▶ Source passage
◆ ◆ ◆

Raul::Array<PortImpl*>*
PatchImpl::build_ports_array() const
{
	assert(ThreadManager::current_thread_id() == THREAD_PRE_PROCESS);

	Raul::Array<PortImpl*>* const result = new Raul::Array<PortImpl*>(_input_ports.size() + _output_ports.size());

	size_t i = 0;

	for (List<PortImpl*>::const_iterator p = _input_ports.begin(); p != _input_ports.end(); ++p,++i)
		result->at(i) = *p;

	for (List<PortImpl*>::const_iterator p = _output_ports.begin(); p != _output_ports.end(); ++p,++i)
		result->at(i) = *p;

	return result;
}


/** Find the process order for this Patch.
 *
 * The process order is a flat list that the patch will execute in order
 * when it's run() method is called.  Return value is a newly allocated list
 * which the caller is reponsible to delete.  Note that this function does
 * NOT actually set the process order, it is returned so it can be inserted
 * at the beginning of an audio cycle (by various Events).
 *
 * Not realtime safe.
 */
CompiledPatch*
PatchImpl::compile() const
{
	assert(ThreadManager::current_thread_id() == THREAD_PRE_PROCESS);

	//cerr << "*********** Compiling " << path() << endl;

	CompiledPatch* const compiled_patch = new CompiledPatch();//_nodes.size());

	for (Nodes::const_iterator i = _nodes.begin(); i != _nodes.end(); ++i)

◆ ◆ ◆

▶ Exercise
Reproduce the part of the code listing that opens with "for (List<PortImpl*>::const_iterator p = _input_ports.begin();" and closes with "for this Patch.", updating "result" to "ports" throughout.

▶ Source records
◆ ◆ ◆

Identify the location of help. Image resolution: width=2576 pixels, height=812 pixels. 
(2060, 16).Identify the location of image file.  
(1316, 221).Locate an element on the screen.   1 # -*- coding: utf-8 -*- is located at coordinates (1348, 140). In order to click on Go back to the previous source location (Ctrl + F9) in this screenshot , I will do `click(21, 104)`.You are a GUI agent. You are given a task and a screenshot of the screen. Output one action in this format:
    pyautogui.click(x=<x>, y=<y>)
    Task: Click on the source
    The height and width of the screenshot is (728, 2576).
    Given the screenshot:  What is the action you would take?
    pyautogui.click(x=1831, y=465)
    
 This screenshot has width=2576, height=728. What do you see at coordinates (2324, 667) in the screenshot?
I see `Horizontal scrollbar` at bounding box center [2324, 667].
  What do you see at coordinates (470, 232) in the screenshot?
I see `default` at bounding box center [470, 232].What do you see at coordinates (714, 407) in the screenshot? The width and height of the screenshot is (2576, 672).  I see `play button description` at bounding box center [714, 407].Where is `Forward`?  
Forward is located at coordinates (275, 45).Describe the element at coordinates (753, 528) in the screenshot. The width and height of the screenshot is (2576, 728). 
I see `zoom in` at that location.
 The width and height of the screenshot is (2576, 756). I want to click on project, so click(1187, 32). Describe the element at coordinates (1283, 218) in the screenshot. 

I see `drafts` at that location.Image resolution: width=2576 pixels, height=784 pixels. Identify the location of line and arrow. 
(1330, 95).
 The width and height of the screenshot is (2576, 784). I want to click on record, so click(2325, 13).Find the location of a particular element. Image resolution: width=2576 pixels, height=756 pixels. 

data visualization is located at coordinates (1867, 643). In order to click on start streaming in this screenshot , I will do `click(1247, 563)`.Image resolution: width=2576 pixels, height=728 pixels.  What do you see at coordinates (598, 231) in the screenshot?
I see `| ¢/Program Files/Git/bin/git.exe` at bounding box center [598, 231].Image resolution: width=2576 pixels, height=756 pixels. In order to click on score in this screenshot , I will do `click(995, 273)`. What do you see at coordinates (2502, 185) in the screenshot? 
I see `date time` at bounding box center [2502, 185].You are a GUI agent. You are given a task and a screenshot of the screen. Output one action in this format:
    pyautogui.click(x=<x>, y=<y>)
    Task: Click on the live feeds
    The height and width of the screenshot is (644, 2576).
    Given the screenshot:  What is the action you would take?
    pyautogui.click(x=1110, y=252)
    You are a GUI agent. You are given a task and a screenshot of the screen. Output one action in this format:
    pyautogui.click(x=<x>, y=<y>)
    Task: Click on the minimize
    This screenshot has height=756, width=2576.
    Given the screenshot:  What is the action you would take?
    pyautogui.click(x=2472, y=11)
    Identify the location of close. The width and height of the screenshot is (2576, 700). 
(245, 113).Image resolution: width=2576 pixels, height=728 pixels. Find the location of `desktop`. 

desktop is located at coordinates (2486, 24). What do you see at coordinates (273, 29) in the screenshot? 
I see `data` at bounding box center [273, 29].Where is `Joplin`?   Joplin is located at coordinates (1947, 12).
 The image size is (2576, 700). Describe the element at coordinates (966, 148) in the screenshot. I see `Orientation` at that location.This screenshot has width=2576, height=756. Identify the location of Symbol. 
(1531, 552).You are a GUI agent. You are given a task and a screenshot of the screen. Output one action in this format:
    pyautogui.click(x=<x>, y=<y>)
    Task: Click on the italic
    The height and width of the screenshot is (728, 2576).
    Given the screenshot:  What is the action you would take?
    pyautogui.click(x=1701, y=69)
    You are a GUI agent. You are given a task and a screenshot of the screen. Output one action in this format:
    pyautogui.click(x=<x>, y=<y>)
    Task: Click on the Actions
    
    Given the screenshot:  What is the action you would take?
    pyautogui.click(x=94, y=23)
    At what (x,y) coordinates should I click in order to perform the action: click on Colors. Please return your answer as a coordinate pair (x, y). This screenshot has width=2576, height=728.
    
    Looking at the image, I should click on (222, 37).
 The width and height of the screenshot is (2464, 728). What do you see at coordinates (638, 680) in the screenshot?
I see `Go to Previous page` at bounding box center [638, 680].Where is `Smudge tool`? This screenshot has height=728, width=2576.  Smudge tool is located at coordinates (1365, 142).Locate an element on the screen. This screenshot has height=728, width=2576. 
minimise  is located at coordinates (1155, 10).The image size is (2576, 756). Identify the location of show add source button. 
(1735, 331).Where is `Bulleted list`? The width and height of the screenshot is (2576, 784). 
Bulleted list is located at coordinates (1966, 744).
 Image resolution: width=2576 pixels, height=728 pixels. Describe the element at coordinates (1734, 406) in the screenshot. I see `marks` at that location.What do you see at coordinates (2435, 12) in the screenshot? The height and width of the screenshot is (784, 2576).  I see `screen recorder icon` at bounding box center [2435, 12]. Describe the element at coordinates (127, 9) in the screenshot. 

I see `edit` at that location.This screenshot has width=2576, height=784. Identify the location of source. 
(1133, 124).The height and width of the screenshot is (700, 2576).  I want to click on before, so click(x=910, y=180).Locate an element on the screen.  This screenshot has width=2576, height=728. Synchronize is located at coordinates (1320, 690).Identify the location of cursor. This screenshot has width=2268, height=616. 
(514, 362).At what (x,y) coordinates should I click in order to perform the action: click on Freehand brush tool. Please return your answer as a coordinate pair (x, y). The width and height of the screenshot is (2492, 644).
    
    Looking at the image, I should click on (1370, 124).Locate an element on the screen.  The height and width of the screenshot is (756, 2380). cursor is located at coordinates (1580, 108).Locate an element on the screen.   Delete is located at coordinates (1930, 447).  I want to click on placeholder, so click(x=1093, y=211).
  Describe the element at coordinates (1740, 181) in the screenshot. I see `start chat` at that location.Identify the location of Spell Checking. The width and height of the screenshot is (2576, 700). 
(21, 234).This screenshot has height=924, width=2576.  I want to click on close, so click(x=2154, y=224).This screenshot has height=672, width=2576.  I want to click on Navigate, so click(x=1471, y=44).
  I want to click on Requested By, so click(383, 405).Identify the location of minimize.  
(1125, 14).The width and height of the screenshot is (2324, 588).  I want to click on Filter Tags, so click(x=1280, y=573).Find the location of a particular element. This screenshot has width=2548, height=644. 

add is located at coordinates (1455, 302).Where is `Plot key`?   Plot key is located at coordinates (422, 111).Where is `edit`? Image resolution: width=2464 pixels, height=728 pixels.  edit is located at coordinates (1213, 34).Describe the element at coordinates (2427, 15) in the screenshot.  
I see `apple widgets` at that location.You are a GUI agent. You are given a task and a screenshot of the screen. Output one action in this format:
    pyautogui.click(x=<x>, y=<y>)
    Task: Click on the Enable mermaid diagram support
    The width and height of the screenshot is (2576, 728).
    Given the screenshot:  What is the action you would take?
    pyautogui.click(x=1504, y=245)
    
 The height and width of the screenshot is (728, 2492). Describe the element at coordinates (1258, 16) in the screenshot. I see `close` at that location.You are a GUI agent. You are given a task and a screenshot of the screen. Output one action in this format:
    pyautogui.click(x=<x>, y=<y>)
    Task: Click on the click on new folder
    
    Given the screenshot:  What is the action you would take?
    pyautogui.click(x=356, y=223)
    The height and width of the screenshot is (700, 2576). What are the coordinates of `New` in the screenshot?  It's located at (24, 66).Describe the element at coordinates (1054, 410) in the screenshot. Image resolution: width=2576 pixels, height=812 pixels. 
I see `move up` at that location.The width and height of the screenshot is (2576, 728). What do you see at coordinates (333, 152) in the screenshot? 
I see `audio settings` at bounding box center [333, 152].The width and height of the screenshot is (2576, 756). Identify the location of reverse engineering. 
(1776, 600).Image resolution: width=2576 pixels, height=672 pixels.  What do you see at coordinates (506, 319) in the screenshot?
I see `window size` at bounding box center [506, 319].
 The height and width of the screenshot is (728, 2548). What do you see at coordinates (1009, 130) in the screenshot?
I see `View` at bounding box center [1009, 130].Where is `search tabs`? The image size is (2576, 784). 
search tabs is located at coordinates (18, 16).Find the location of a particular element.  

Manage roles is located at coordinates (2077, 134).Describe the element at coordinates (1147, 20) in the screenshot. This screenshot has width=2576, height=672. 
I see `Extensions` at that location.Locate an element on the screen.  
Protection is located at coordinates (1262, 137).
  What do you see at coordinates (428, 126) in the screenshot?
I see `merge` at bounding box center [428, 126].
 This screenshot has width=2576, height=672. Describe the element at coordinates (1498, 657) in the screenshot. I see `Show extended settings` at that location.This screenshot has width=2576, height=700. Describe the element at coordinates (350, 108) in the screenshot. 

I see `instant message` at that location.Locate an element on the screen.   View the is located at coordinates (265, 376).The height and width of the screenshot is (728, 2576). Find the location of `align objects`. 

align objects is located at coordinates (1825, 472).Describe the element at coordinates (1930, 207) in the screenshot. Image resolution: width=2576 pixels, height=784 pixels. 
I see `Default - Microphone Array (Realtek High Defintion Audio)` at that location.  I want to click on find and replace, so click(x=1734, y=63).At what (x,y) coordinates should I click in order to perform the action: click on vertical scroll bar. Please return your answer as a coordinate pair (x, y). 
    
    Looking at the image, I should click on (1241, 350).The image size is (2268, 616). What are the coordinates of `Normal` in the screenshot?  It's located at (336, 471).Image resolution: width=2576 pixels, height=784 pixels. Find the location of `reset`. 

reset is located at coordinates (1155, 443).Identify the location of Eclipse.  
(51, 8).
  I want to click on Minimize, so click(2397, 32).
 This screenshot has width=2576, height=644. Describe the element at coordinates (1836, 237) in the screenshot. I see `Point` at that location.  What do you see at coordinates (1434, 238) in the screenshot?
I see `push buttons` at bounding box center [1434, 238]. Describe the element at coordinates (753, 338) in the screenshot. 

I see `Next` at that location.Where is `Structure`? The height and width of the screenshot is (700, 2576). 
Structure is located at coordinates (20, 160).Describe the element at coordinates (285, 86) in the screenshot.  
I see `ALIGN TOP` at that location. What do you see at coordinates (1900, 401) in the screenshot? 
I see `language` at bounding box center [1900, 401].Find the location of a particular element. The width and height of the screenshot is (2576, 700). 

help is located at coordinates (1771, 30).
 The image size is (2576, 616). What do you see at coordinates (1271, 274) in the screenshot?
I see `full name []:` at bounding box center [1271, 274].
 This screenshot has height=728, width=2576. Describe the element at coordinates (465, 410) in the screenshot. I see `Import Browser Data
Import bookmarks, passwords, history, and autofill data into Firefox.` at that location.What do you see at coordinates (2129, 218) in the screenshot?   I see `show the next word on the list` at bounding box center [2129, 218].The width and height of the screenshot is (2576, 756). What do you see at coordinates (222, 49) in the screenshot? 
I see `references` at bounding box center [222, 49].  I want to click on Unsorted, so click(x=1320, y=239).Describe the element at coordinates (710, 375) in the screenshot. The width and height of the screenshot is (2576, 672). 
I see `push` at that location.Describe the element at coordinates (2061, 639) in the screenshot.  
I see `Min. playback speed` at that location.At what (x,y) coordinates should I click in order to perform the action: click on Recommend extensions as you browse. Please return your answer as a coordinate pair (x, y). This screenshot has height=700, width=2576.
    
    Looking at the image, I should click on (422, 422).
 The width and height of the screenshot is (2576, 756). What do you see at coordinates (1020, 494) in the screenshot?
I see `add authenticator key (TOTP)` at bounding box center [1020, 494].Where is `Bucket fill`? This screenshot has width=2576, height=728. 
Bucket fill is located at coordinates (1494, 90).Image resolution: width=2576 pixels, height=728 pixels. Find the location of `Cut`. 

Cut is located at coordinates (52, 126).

◆ ◆ ◆

▶ Answer
for (List<PortImpl*>::const_iterator p = _input_ports.begin(); p != _input_ports.end(); ++p,++i)
		ports->at(i) = *p;

	for (List<PortImpl*>::const_iterator p = _output_ports.begin(); p != _output_ports.end(); ++p,++i)
		ports->at(i) = *p;

	return ports;
}


/** Find the process order for this Patch.